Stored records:
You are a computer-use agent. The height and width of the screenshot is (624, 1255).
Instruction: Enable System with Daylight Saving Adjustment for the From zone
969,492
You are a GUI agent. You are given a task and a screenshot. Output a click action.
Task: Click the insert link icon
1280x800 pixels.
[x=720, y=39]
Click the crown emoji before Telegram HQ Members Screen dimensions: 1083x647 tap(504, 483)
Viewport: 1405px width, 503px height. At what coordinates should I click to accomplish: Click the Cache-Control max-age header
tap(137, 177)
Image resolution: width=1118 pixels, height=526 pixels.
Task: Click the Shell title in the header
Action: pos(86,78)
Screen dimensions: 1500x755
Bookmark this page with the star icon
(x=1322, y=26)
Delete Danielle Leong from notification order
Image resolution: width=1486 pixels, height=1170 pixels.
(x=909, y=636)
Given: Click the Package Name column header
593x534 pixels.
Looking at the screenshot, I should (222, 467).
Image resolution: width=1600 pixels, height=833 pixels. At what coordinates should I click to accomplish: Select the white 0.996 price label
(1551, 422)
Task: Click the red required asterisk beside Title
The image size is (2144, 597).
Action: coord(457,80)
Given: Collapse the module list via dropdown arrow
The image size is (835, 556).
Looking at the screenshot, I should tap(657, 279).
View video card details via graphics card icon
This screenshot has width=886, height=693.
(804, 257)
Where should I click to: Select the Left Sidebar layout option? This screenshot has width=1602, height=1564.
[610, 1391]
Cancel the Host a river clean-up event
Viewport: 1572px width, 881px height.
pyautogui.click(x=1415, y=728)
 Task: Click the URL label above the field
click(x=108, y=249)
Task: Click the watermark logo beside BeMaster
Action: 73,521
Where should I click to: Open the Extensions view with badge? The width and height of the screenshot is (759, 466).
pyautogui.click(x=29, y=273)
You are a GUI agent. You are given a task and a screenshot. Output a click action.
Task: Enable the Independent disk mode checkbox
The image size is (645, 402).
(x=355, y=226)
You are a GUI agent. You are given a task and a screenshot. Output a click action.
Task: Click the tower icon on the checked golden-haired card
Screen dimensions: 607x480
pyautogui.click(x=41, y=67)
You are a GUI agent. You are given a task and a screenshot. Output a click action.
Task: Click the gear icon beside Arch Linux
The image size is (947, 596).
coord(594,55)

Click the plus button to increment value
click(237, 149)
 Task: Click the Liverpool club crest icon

### Activity
Answer with the number alone after working out how many lines in the records contain the string "card".

### Response
2